Before I went to Serbia to investigate whether the Balkan corridor is still active, I was reporting from Iraqi Kurdistan. There I met several people thinking of embarking on a journey through this route. They told me that it costs around €5,000 for the first leg of the trip, to the Balkans, and then an additional €3,000 or €4,000 to continue the journey to the EU. 

For most migrants, paying for the trip means spending a few years worth of savings. Each truck can fit at least ten people but travelling is usually done in groups of twenty or more. The profit smugglers make from each journey is therefore huge. 

It is estimated that the Balkan migrant-smuggling business is worth more than €50mn a year

Sometimes one smuggler can only take migrants across a few borders, not all the way to the EU so they have to look for new ones on the way. That puts them at risk of being taken advantage of.

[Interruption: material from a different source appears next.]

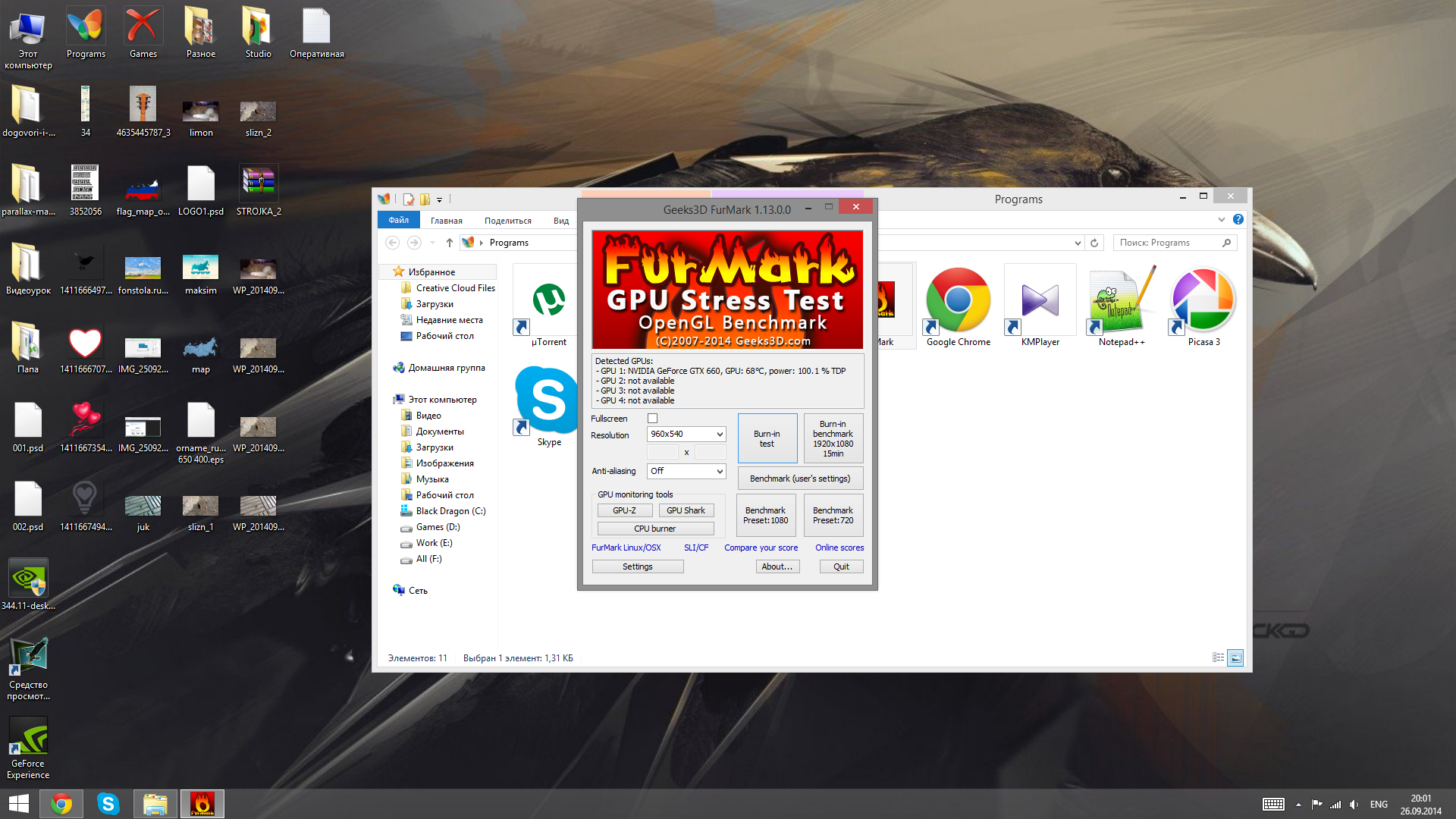Open the Online scores link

People who organise these journeys know those who are the most desperate will pay any price not to have to go back to their conflict-ridden home countries.  

Dangerous game 

Smugglers lure migrants in with promises of employment in Europe and claim that they can take them there directly. In most cases, however, the journey is not so smooth. 

On the way there are parts of the route that migrants have to cross on foot, often in darkness, over difficult terrain, and in temperatures falling below freezing. Furthermore, it is not uncommon for smugglers to abandon the refugees and run away with their money. 

From the Balkans, even though so close to migrants’ final destination, the journey proves to be especially difficult with increased police presence, barbed-wire fences and smugglers who cannot always be trusted. And then, even making it to the EU does not mean that they reach safety. On the contrary, violent pushbacks and abuse at the hands of security forces are common. 

Or, even in a scenario where they are allowed in, many find themselves stuck in detention centres and refugee camps, alienated from the rest of society and living a life that does resemble what they thought was awaiting them in Europe.

 

Katarzyna Rybarczyk is a political correspondent for Immigration Advice Service, an immigration law firm operating globally and providing legal aid to forcibly displaced persons. Through her articles, she aims to raise awareness about security threats worldwide and the challenges facing communities living in low and middle-income countries.